Task details:
From the line with "Instruction: Collapse tabs" to the line with "Task: Switch to 'Командный результат' tab", output every line below exactly, both ends included. Skip the pictures.

Task data Start Marker

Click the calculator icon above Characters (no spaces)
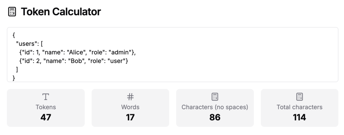The width and height of the screenshot is (344, 135). [x=215, y=97]
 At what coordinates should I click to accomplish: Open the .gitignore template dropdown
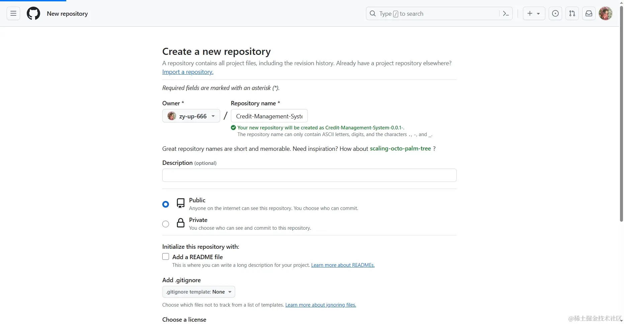click(x=198, y=292)

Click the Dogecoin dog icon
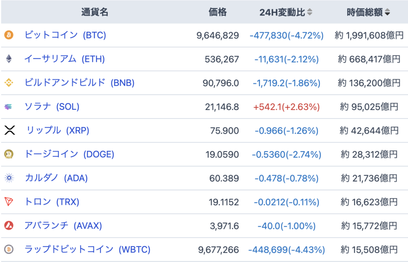(9, 154)
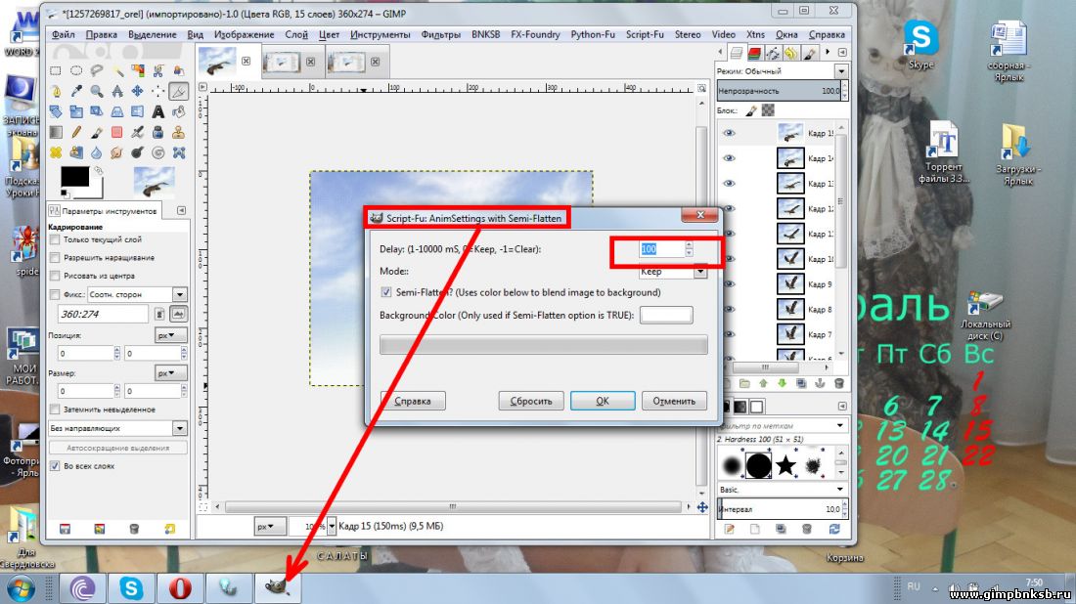Image resolution: width=1076 pixels, height=604 pixels.
Task: Activate the Move tool
Action: coord(138,91)
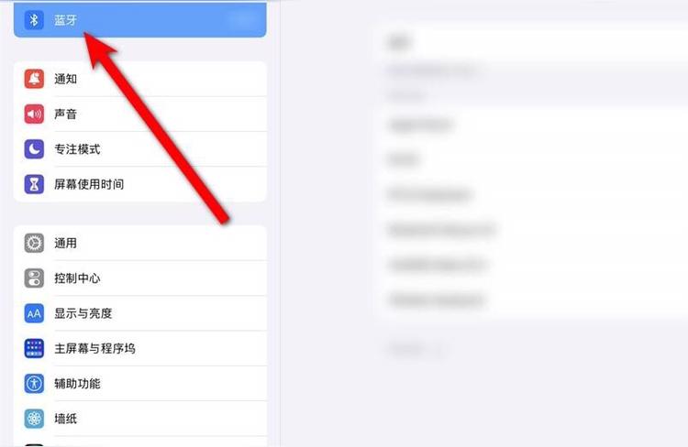
Task: Open 通用 general settings
Action: click(x=140, y=244)
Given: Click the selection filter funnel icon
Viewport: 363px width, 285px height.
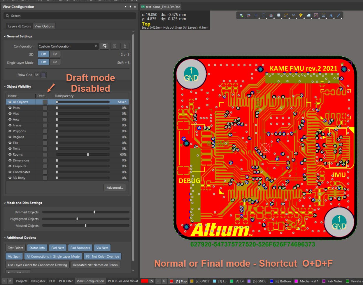Looking at the screenshot, I should 241,15.
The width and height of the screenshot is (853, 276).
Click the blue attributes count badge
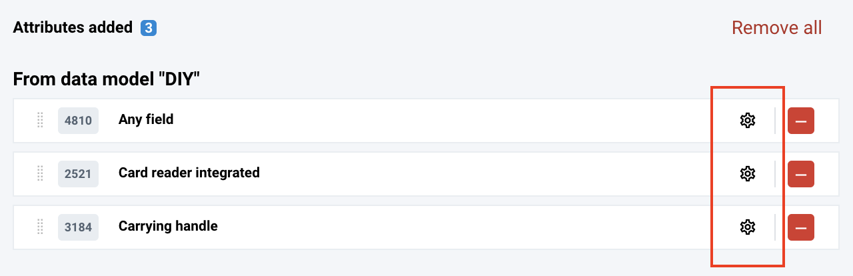(x=149, y=28)
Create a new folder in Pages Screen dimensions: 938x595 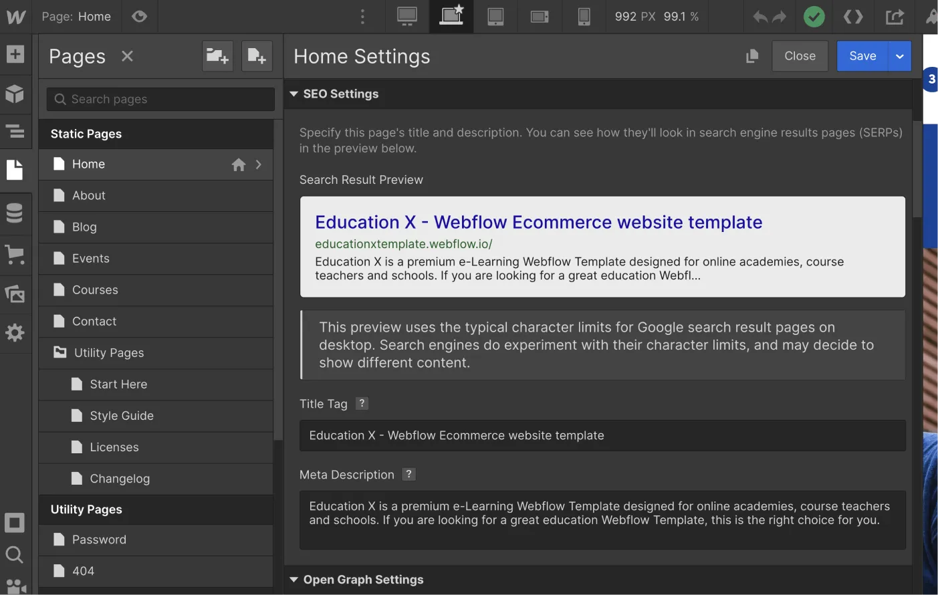tap(217, 55)
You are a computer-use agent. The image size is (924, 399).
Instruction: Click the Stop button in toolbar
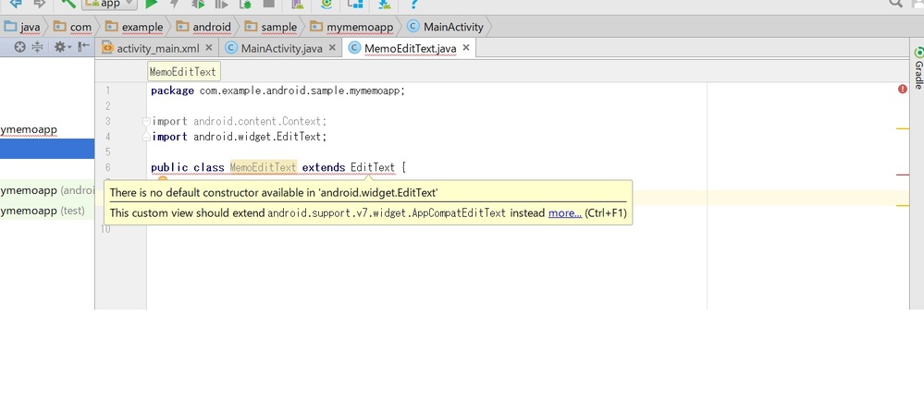pyautogui.click(x=269, y=5)
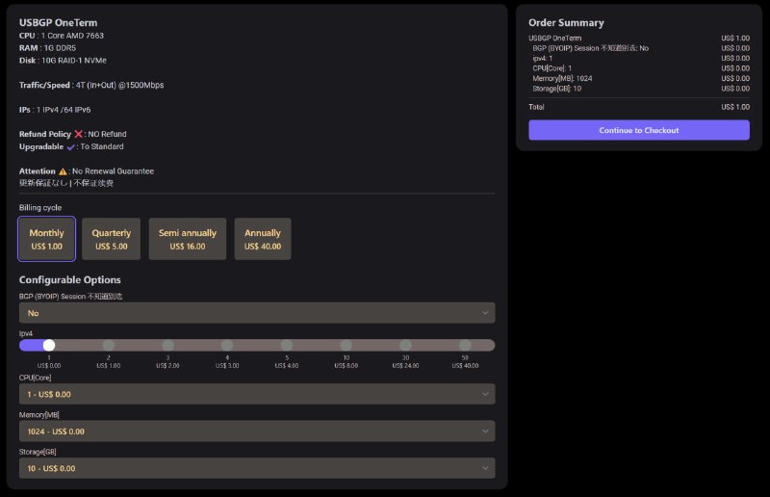Select 5 on the Ipv4 slider

point(287,345)
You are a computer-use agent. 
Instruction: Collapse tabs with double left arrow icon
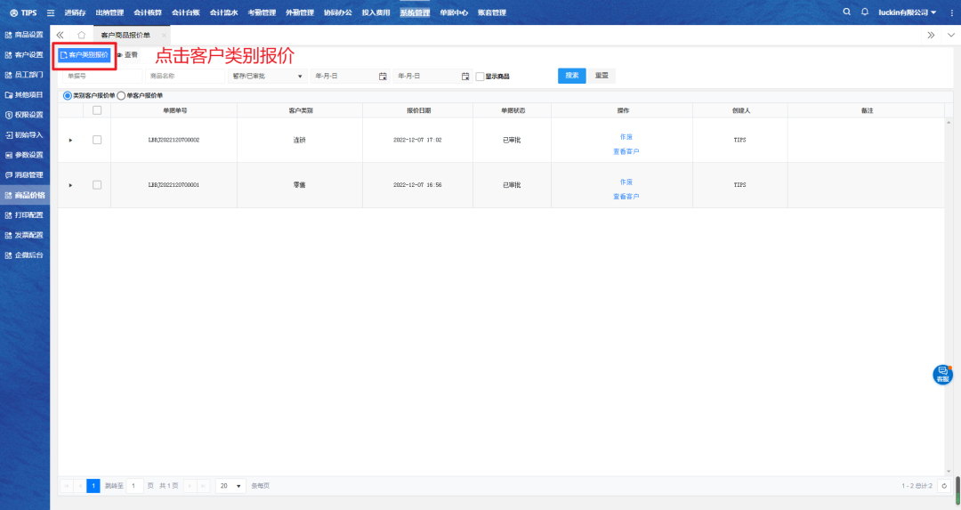pos(60,35)
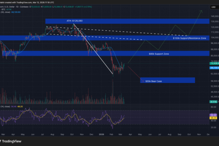Click the volume 4.11K axis label
219x146 pixels.
[x=213, y=101]
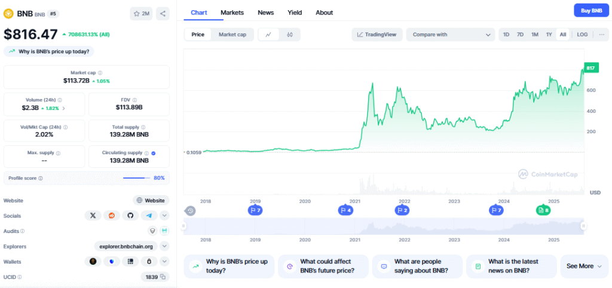612x288 pixels.
Task: Open the Compare with dropdown
Action: (450, 35)
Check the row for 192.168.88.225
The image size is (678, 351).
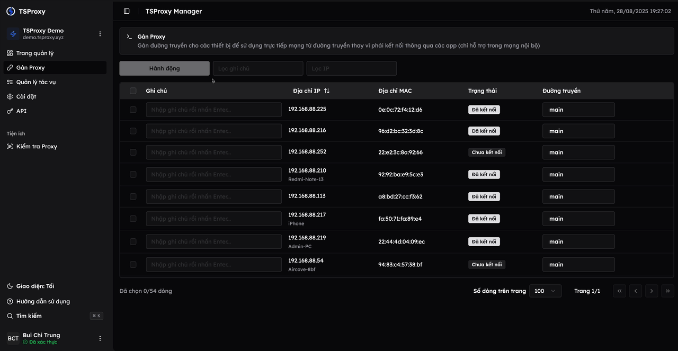click(133, 110)
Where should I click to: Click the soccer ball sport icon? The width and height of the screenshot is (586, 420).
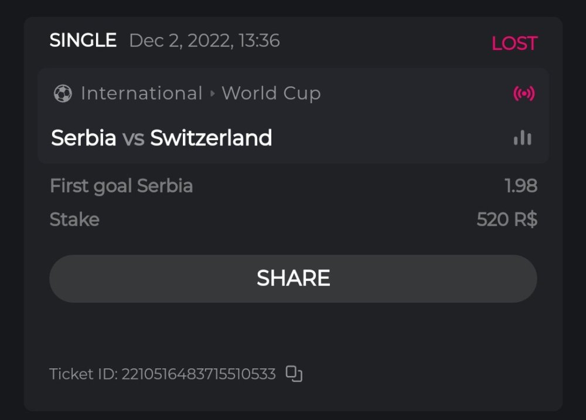click(x=63, y=94)
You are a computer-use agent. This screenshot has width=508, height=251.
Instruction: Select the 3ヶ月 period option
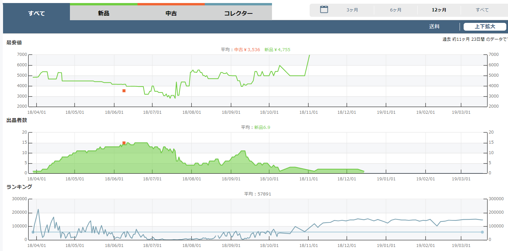coord(352,10)
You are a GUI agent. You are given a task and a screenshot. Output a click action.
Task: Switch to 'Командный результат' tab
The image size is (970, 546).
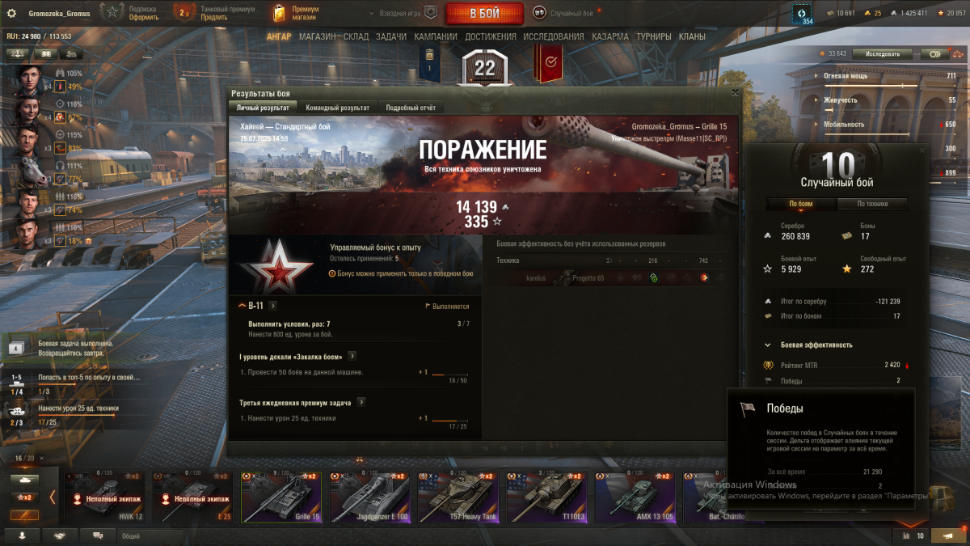tap(338, 108)
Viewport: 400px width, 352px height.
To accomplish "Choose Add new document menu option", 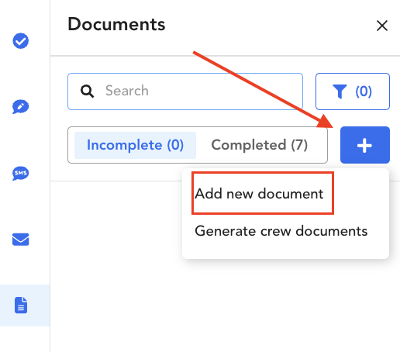I will pos(259,194).
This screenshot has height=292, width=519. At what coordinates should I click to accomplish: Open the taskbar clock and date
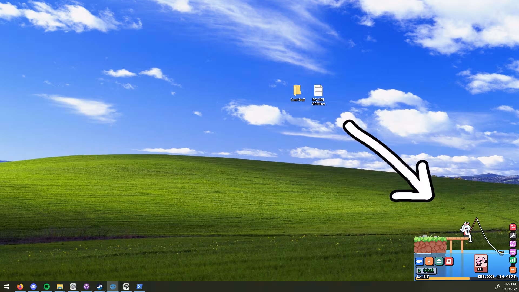click(510, 287)
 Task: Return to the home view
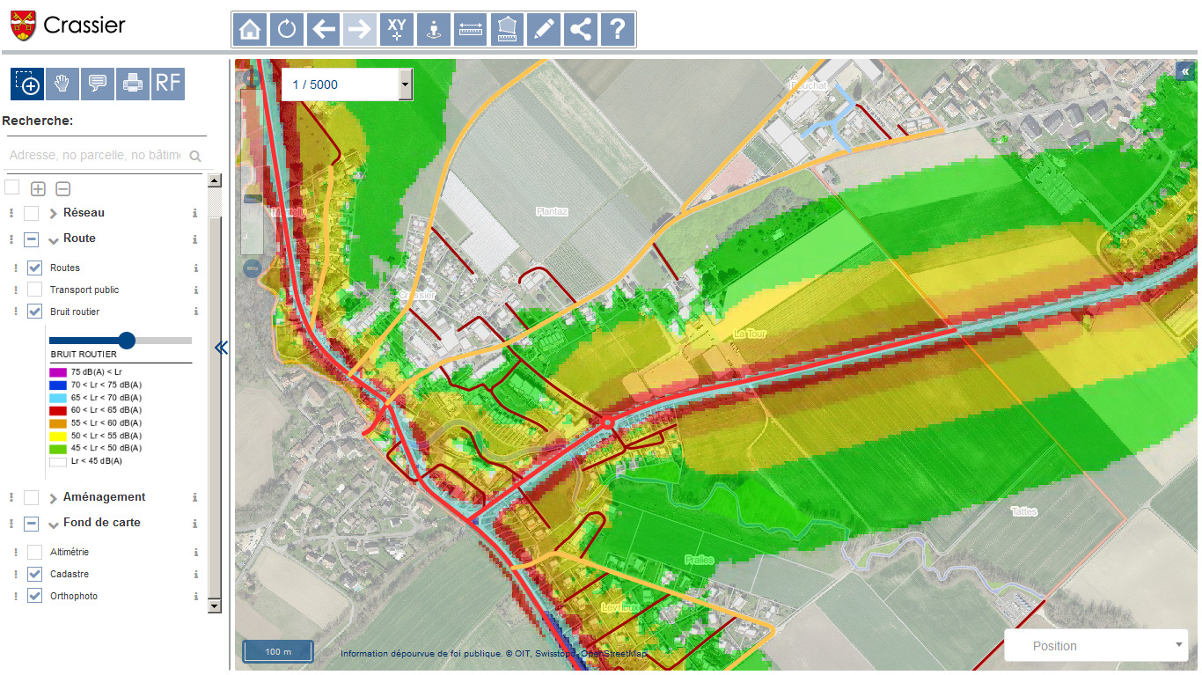(x=249, y=29)
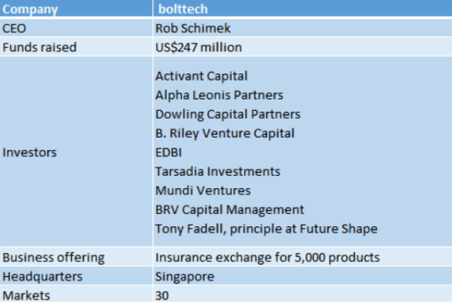
Task: Select Insurance exchange for 5,000 products
Action: pos(268,258)
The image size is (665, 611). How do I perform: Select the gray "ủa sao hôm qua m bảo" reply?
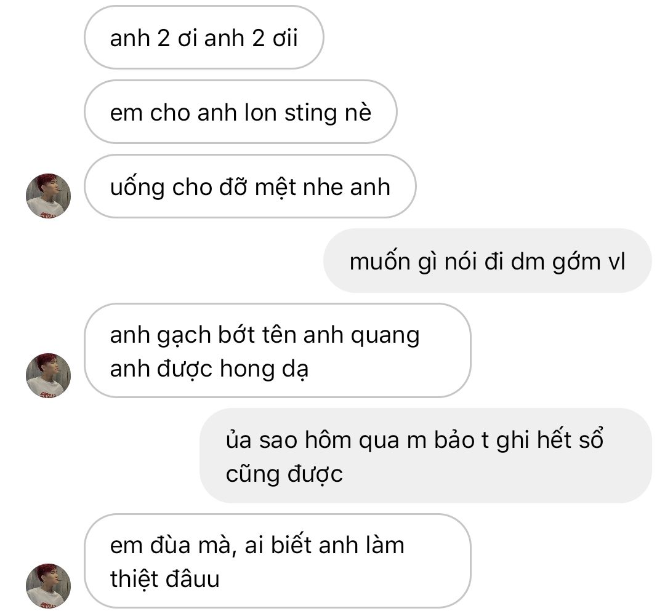point(426,456)
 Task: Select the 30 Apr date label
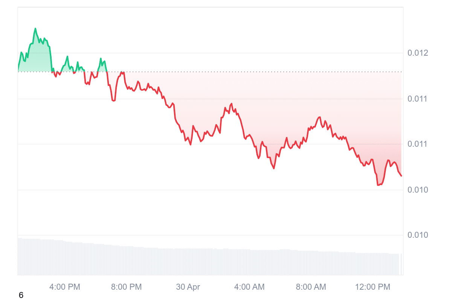(188, 287)
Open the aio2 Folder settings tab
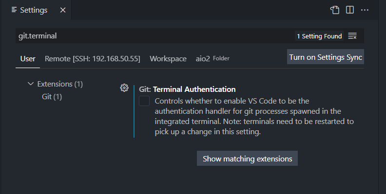 click(212, 59)
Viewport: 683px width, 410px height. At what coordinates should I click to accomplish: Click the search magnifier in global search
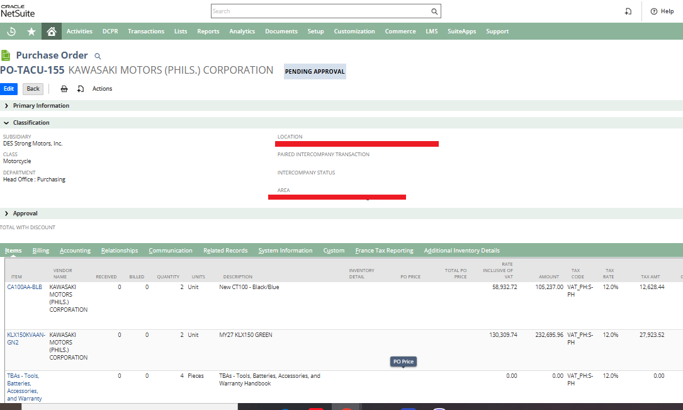tap(434, 11)
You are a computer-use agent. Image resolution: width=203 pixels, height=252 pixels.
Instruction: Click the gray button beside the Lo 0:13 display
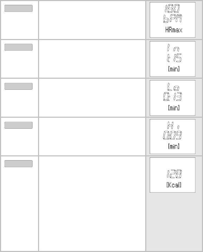tap(18, 86)
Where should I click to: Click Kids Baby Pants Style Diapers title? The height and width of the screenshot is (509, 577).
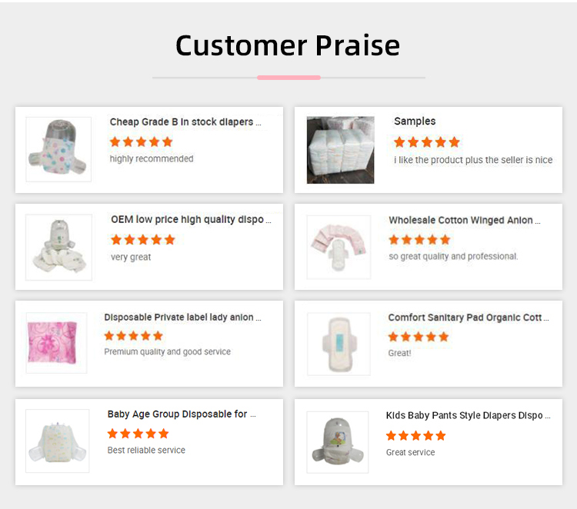click(468, 415)
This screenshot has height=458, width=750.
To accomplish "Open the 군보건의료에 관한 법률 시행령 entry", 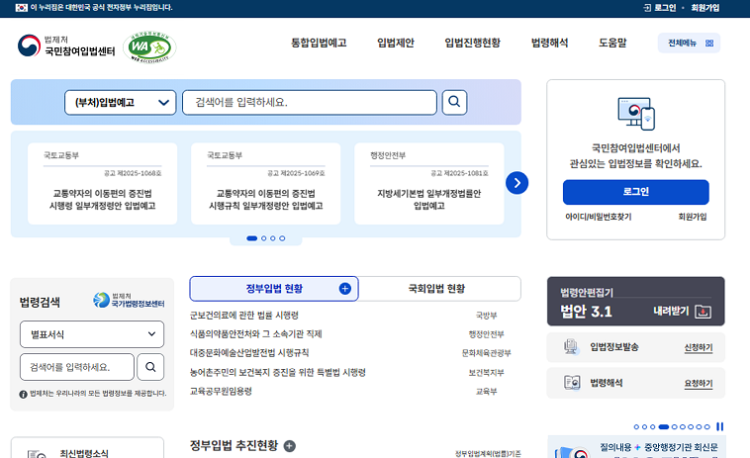I will pyautogui.click(x=243, y=315).
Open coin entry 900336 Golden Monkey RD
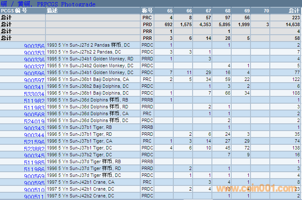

Task data End Marker

Problem solution:
Instruction: Collapse tabs with double left arrow icon
pos(60,35)
Click the volume 4.11K axis label
219x146 pixels.
[x=213, y=101]
612x288 pixels.
Task: Open the Compare with dropdown
Action: (450, 35)
Check the row for 192.168.88.225
The image size is (678, 351).
click(133, 110)
Where should I click to: Click the soccer ball sport icon? The width and height of the screenshot is (586, 420).
click(x=63, y=94)
You are a computer-use agent. This screenshot has width=508, height=251.
Instruction: Select the 3ヶ月 period option
coord(352,10)
You are a GUI agent. You are given a task and a screenshot. Output a click action.
Task: Switch to 'Командный результат' tab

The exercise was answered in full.